*** Document segment ***
Faced with a smothering and frustrating Italian defense in a must-win World Cup game Tuesday, the Uruguayan superstar responded with his front teeth.
It came at about the 80th minute when Suarez and Italy defender Giorgio Chiellini got tangled up in front of the Italy goal. The apparent chomp happened in an instant, but caught by television cameras, it became a worldwide sensation, and could lead to Suarez being kicked out of the World Cup.
The referee didn’t see a bite, and no foul was called despite Chiellini pleading and pulling down his jersey to show a red mark on his left shoulder.
About a minute later, Uruguay scored the winning goal in a 1-0 game that sent Italy home.
Uruguay will continue playing, but FIFA will investigate and may suspend Suarez, who has twice before been disciplined for biting opponents in league games.
FIFA officially announced an investigation early Wednesday, saying the Uruguayans had until late the next afternoon to present evidence. A ruling will be announced before Uruguay plays Colombia on Saturday.
Suarez didn’t confirm or deny the bite, but said he was angry that Chiellini - one of the best defenders in the world and known for his physical play - had hit him in the eye during the game.
“These are things that happen on the pitch, we were both in the area, he thrust his shoulder into me,” Suarez said in Spanish. “These things happen on the pitch, and we don’t have to give them so much (importance).”
Suarez, 27, should be celebrating a career year. After asking to be sold before the season, he stayed with Liverpool, won the scoring title and was named English Premier League’s player of the year.
Now, he’ll have to try to start rehabbing his reputation again.
Uruguay coach Oscar Tabarez and Suarez’s teammates immediately defended their star.
*** Data rows ***
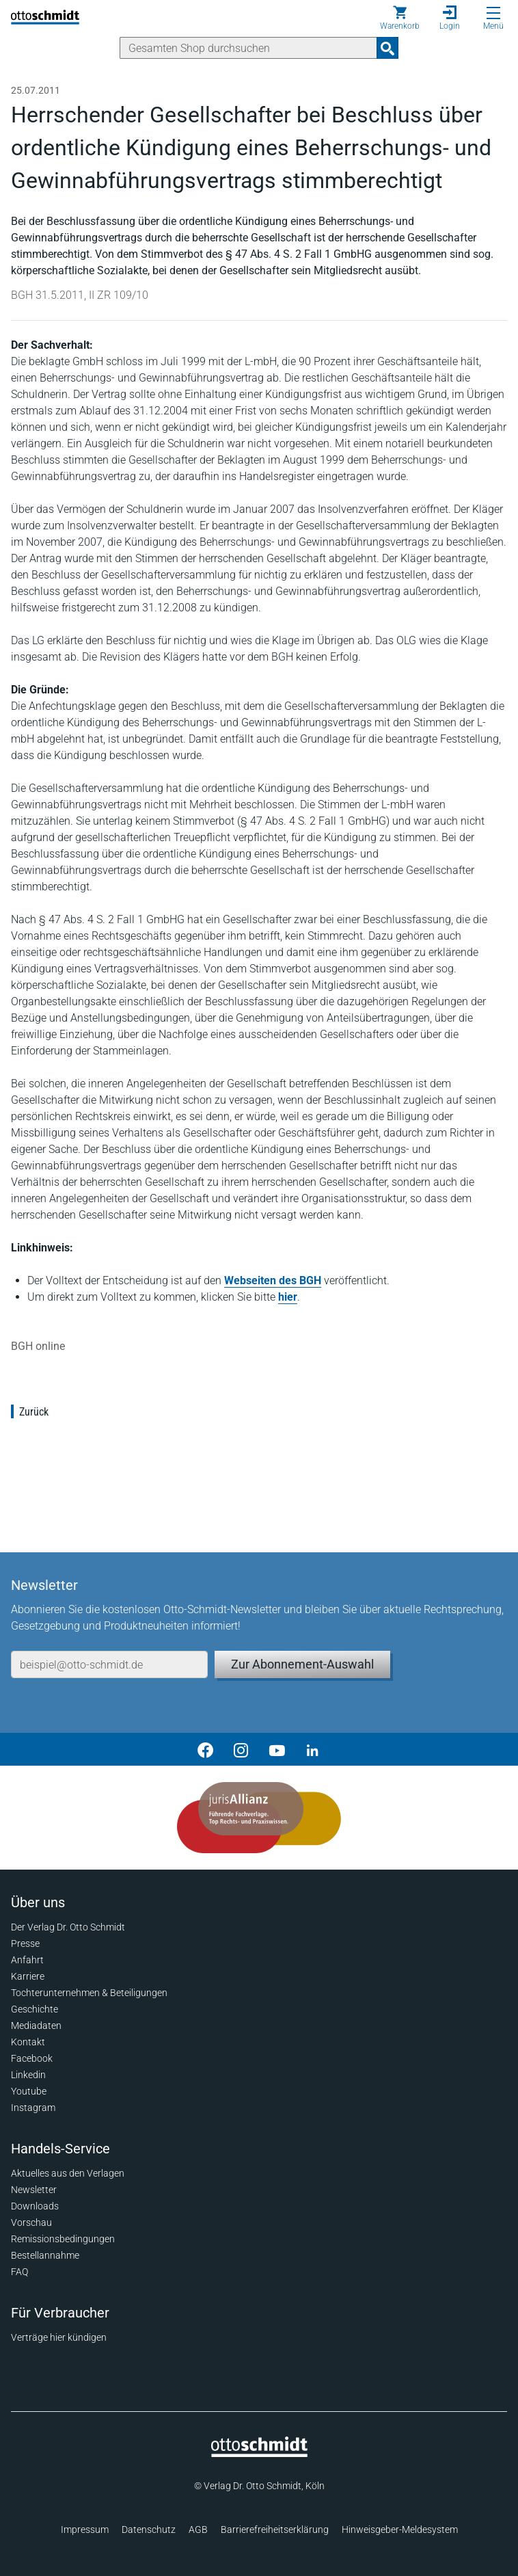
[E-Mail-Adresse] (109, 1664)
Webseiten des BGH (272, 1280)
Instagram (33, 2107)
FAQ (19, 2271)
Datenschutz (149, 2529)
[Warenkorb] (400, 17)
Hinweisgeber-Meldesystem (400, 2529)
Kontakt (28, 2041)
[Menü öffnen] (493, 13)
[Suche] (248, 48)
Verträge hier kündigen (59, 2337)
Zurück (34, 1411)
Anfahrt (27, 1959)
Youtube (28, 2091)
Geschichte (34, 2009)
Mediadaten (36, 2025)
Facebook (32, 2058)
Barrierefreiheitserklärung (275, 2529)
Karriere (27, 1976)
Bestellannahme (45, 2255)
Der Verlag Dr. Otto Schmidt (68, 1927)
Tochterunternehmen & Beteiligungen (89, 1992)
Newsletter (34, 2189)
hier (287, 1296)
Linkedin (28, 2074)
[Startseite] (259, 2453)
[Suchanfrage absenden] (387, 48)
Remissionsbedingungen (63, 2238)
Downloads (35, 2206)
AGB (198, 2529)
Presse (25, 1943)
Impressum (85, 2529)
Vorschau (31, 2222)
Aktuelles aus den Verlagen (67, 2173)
***
— Your objective —
From the news piece about the Suarez biting incident, return the passage between "It came at about" and "sent Italy home.", inclusive, copied word for word.

— Full output —
It came at about the 80th minute when Suarez and Italy defender Giorgio Chiellini got tangled up in front of the Italy goal. The apparent chomp happened in an instant, but caught by television cameras, it became a worldwide sensation, and could lead to Suarez being kicked out of the World Cup.
The referee didn’t see a bite, and no foul was called despite Chiellini pleading and pulling down his jersey to show a red mark on his left shoulder.
About a minute later, Uruguay scored the winning goal in a 1-0 game that sent Italy home.